Kegiatan yang nantinya akan dilaksanakan di Abe Pura, Jumat (25/20/2019) hari ini, akan membicarakan tentang kerjasama Pemkot Jayapura dan Pemkot Manado dalam upaya menciptakan kerukunan dan toleransi antar daerah.
Walikota Manado, GS Vicky Lumentut mengatakan, di Manado cukup banyak orang yang berasal dari Papua.
 Walikota GSVL foto bersama dengan latar belakang pantai Papua
Dimana, kata dia, masyarakat dan pemerintah kota tidak pernah membeda-bedakannya. “Di Manado mereka yang berasal dari Papua akan dikatakan sebagai orang Manado berasal dari Papua, begitu juga mereka yang berasal dari daerah lainnya, entah Jawa, Sumatra, Kalimantan dan daerah lainnya,” ungkap Lumentut.

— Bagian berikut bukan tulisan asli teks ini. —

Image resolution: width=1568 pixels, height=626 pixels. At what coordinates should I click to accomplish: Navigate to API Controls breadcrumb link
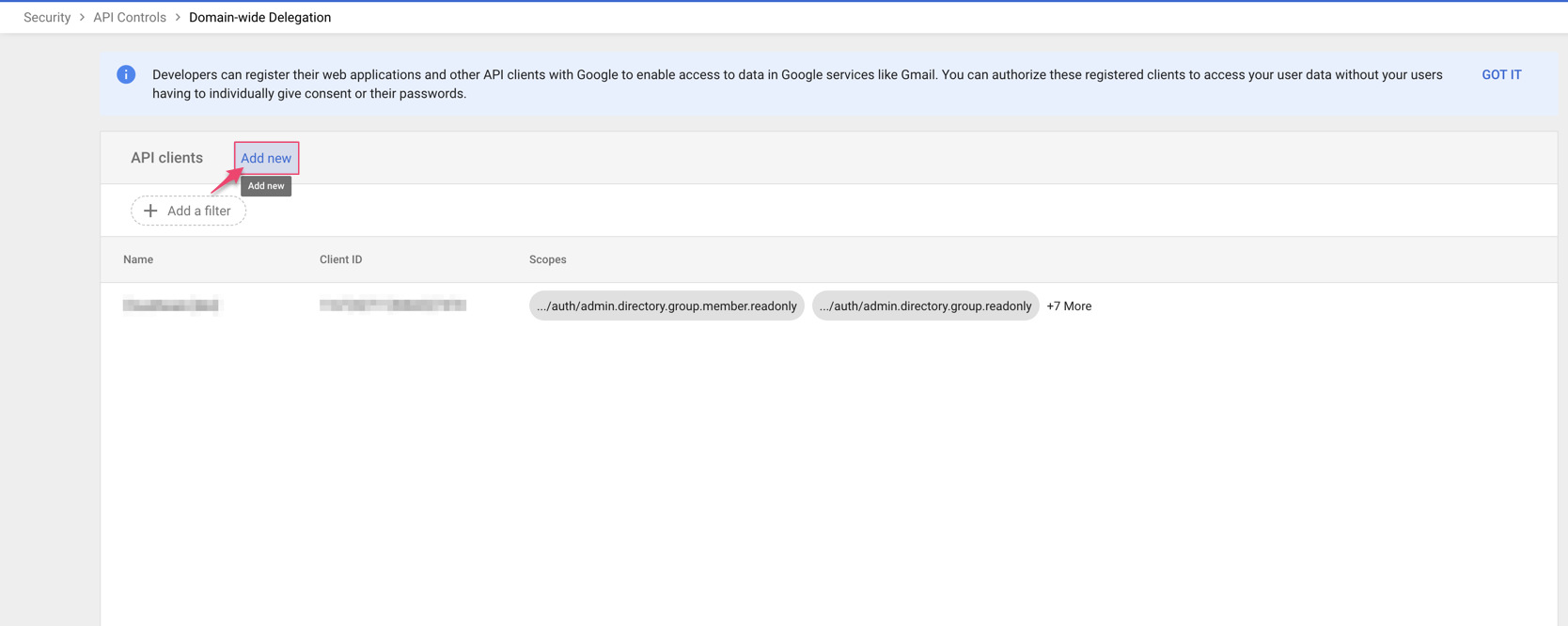tap(130, 18)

Hal senada dikatakan Ketua FKUB Manado, Pdt Renata T Ticonuwu bahwa kunjungan kerja di Papua tersebut, yakni mau menjelaskan bahwa di Kota Manado merupakan daerah Yang aman, Rukun dan penuh Toleransi.
Walikota GSVL bersama rombongan nyanyi bareng
“Hal ini sudah terbukti dengan berbagai penghargaan yang diberikan baik pemerintah pusat maupun lembaga servei lainnya bahwa Manado adalah Kota toleransi tertinggi dan Kota Paling Rukun di Indonesia,” kata Renata.

Diharapkan pertemuan bersama Pemkot Jayapura, FKUB Propinsi Papua, Kementrian Agama Papua dan pimpinan Kodam Cendrawasi dapat menghasilkan hal Yang positif untuk membangun kota yang Rukun dan penuh toleransi baik Manado dan Jayapura.

Ditambakan, Pnt.Rommy Pondaag, Sekretaris Komisi PKB Sinode GMIM menambahkan, kunjungan bersama Walikota Manado yang juga Ketua Komisi PKB Sinode GMIM selain berdialog dengan Pemerintah Kota Jayapura dan FKUB Papua, juga akan melaksanakan sharing pelayanan bersama Departemen Pria dan Kaum Bapa (PKB) Sinode Gereja Kristen Injili (GKI) di Tanah Papua.
Diketahui pertemuan antara Komisi PKB GMIM dan PKB GKI Tanah Papua akan dilaksanakan pada Sabtu (26/10) di Kantor Sinode GKI Tanah Papua, Kota Jayapura.
Jajaran PKB Sinode GMIM foto bersama saat tiba di Papua
“Semoga dalam sharing ini kami dapat saling membagi pengalaman pelayanan gerejani agar benar-benar Syalom Allah akan dapat diwujudnyatakan dalam kehidupan Jemaat Tuhan di Tanah Papua dan Tanah Minahasa,” kata Pnt Pondaag, yang juga Wakil Ketua DPRD Kabupaten Minahasa Selatan. (tim/sulutonline)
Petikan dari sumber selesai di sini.